Il est même vraisemblable qu’il ne rejoigne pas Coppi, Indurain, Armstrong avec leurs sept victoires et encore moins Anquetil qui en compte huit, surtout si Quintana reprend sa marche en avant, le coureur colombien ayant eu cette année un trou d’air dans sa carrière en terminant « seulement » second du Giro et douzième du Tour, un rang indigne de sa réputation. Si l’an prochain il se fixe comme principal ou unique objectif le Tour de France, je doute que Froome puisse le battre. Quintana ne serait pas le premier coureur à ressusciter après une mauvaise année. Qu’on se rappelle Jacques Anquetil en 1958 et 1959, ce qui ne l’a pas empêché d’avoir un palmarès global extraordinaire à la fin de sa carrière, qui le met juste derrière Merckx et Hinault. En revanche je ne crois pas du tout en Nibali qui, malgré son très beau palmarès, n’est qu’un grand coureur et non un campionissimo, comme il l’a prouvé cette année en étant battu par Dumoulin et Quintana dans le Giro et par Froome dans la Vuelta, sans l’avoir réellement menacé.

Un dernier mot enfin, pour parler des Français qui n’ont pas existé dans cette Vuelta, et qui ont montré hélas que l’année prochaine ce ne sera pas eux qui feront tomber Froome de son piédestal. Je veux parler ici de Bardet et Barguil, mais aussi de Pinot…en espérant qu’il ne restent pas d’éternels espoirs. Combien de fois les Français amateurs de cyclisme ont été déçus par des espoirs qui n’en étaient pas vraiment! Inutile d’en faire la liste, elle serait trop longue. Et là où les Italiens ont un coureur comme Aru, malgré ses limites en contre-la-montre, là où les Espagnols ont Landa, là où les Colombiens ont en plus de Quintana et Uran, « Superman » López, vainqueur de deux étapes dans cette Vuelta, la France ne donne aucunement l’impression de posséder le successeur d’Hinault (Tour 1985), pas plus que celui de Fignon (Giro 1989), ni de Jalabert (Vuelta 1995).

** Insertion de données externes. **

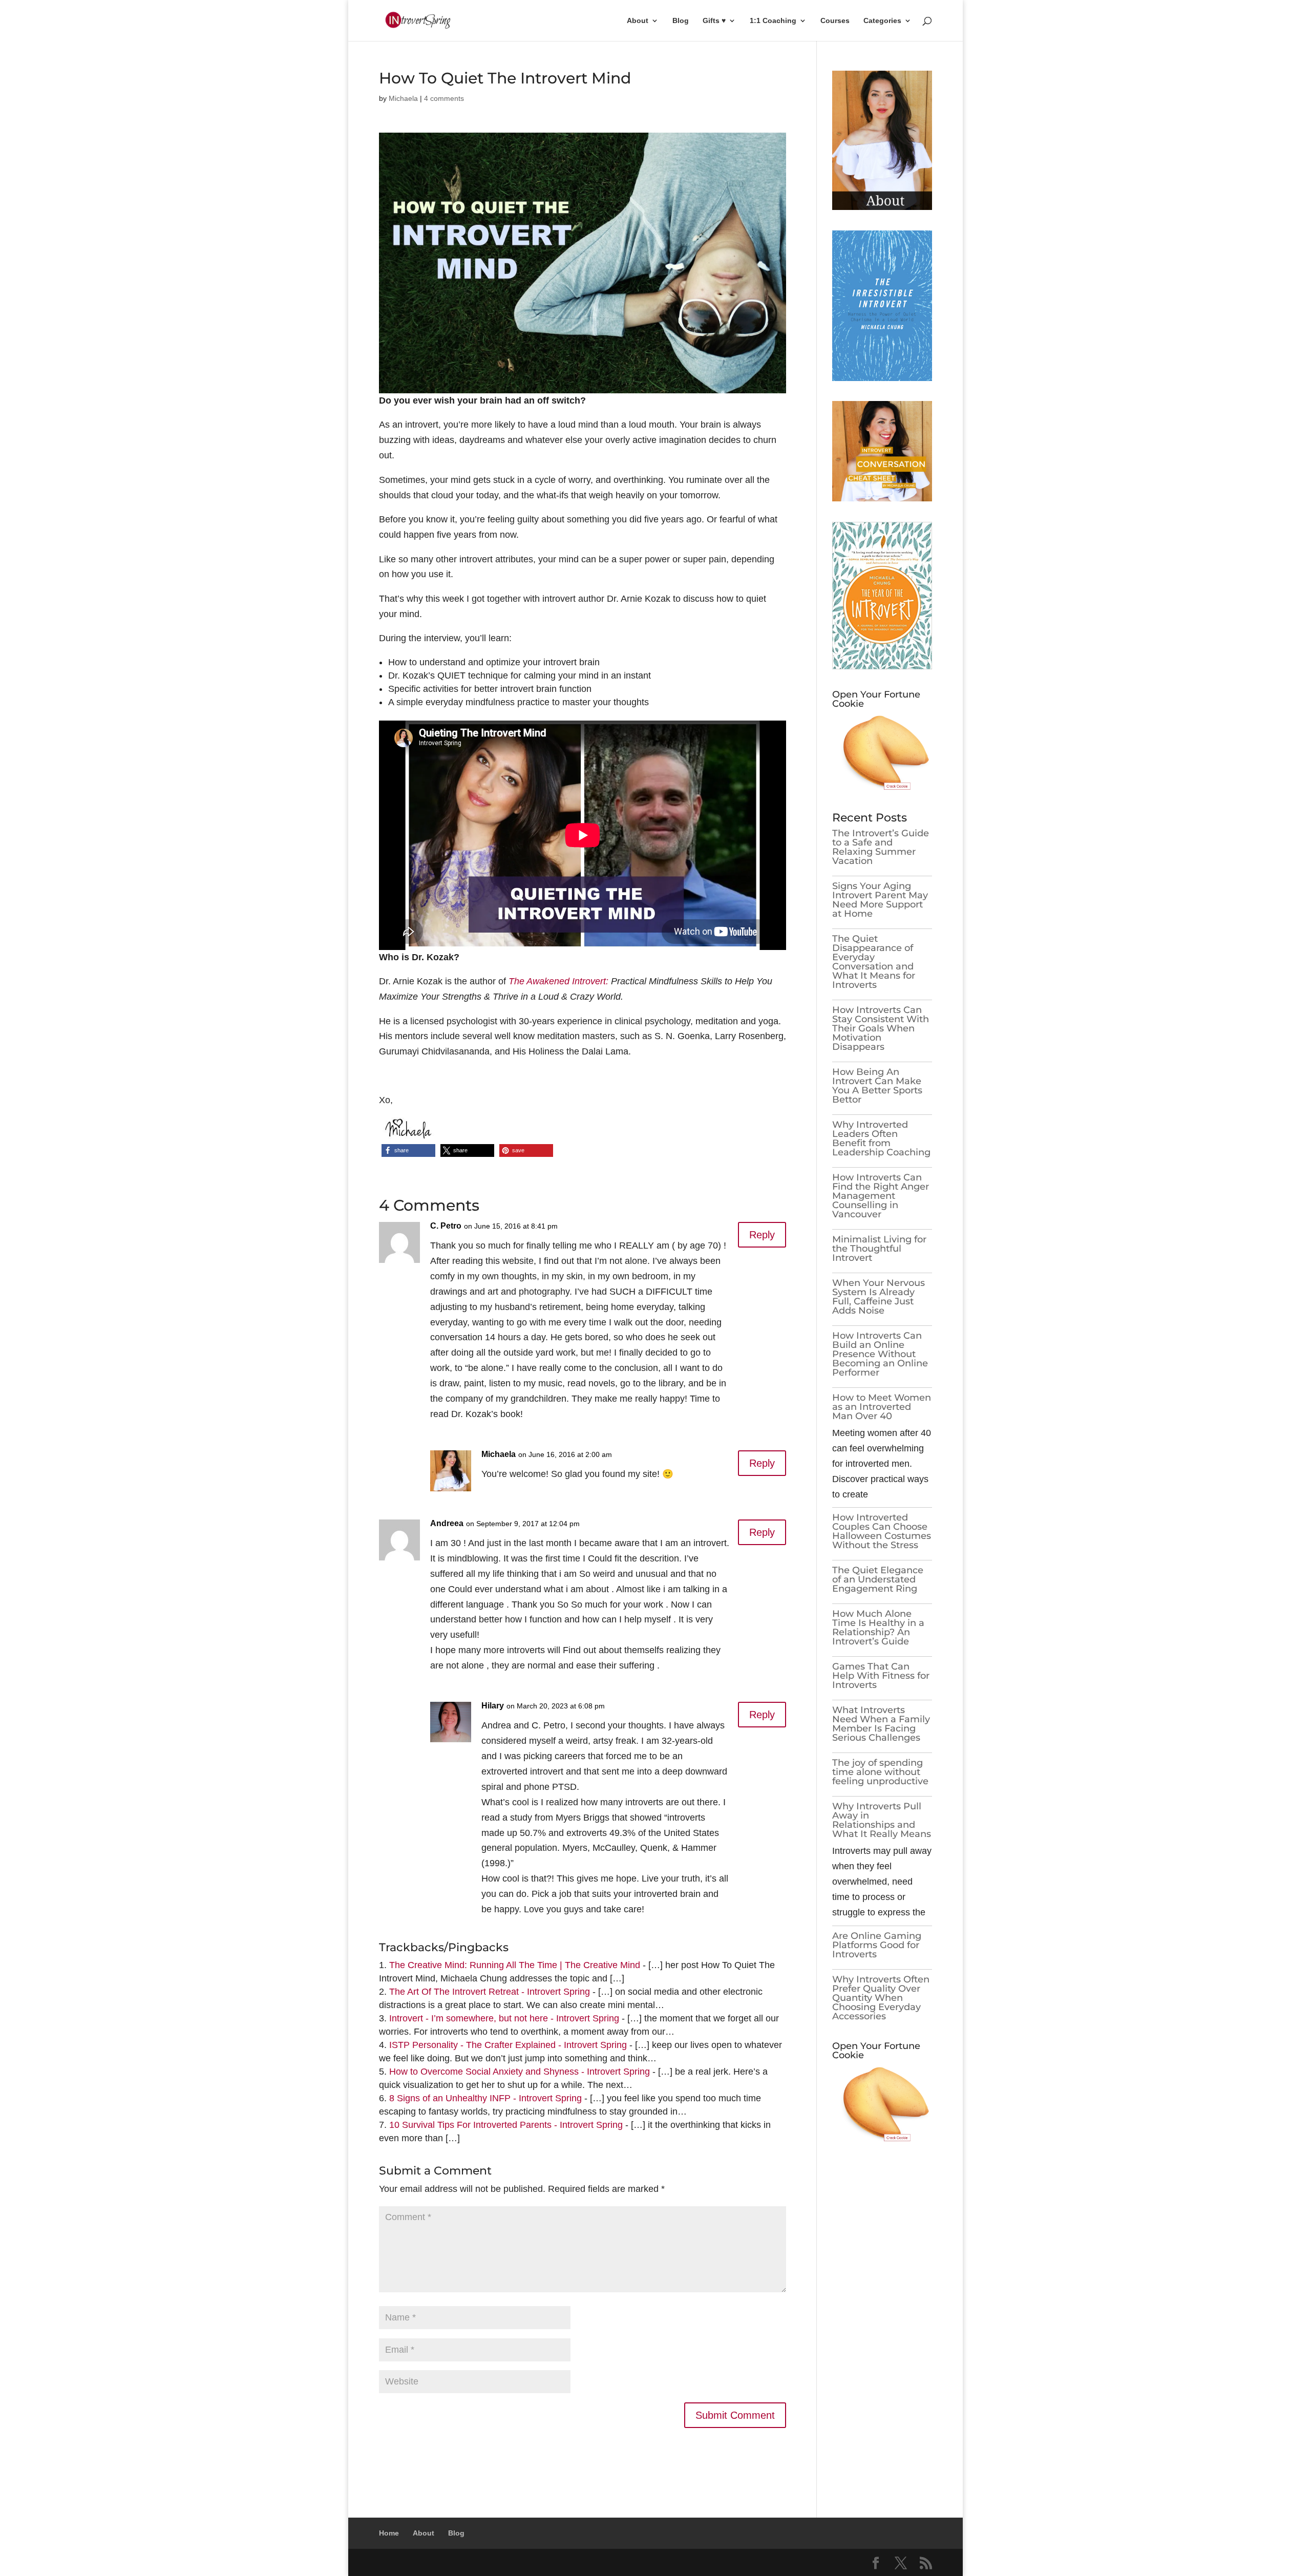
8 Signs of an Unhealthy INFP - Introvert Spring (485, 2098)
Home (389, 2533)
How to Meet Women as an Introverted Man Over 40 (881, 1407)
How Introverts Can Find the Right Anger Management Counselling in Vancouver (880, 1196)
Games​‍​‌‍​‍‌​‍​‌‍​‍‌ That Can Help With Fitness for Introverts (880, 1676)
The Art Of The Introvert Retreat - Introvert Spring (489, 1992)
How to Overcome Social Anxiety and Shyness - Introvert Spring (519, 2071)
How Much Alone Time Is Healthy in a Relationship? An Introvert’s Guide (878, 1627)
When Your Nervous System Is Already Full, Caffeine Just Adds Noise (878, 1296)
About (637, 21)
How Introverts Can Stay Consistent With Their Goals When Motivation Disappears (880, 1028)
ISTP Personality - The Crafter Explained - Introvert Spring (508, 2045)
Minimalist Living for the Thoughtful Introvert (879, 1248)
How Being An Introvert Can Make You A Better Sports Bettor (877, 1085)
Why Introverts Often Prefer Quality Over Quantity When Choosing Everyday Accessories (880, 1998)
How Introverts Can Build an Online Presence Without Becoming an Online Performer (880, 1354)
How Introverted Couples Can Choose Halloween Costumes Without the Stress (881, 1531)
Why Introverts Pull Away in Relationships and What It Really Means (881, 1820)
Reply (762, 1234)
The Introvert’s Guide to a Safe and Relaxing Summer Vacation (880, 847)
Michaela (403, 98)
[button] (408, 1150)
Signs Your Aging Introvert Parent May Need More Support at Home (880, 899)
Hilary (492, 1705)
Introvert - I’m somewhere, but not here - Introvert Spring (504, 2018)
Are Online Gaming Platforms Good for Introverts (876, 1945)
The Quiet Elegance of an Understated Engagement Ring (877, 1579)
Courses (835, 21)
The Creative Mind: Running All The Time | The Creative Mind (514, 1965)
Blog (680, 21)
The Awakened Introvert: (558, 981)
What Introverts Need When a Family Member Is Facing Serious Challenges (881, 1723)
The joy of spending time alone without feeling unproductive (880, 1772)
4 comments (444, 98)
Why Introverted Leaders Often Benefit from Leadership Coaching (881, 1138)
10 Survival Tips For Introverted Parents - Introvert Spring (506, 2125)
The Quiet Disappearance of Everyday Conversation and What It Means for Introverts (873, 961)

Quelle tristesse d’écrire cela à chaque fois que je fais un article après un grand Tour, mais hélas c’est un constat et rien n’y peut changer. Heureusement, pour nous consoler nous avons un remarquable sprinter avec Arnaud Démare, vainqueur de Milan-San Remo l’année passée et cette année de la Brussels Cycling Classic qui s’appelait autrefois Paris-Bruxelles, même si cette dernière n’est plus considérée de nos jours comme une grande classique. On se réconforte comme on peut, mais réellement Démare est vraiment très bon, d’autant qu’il n’a que 26 ans. Dommage qu’il n’ait pas été élevé sur la piste, parce qu’il serait imbattable dans une arrivée au sprint.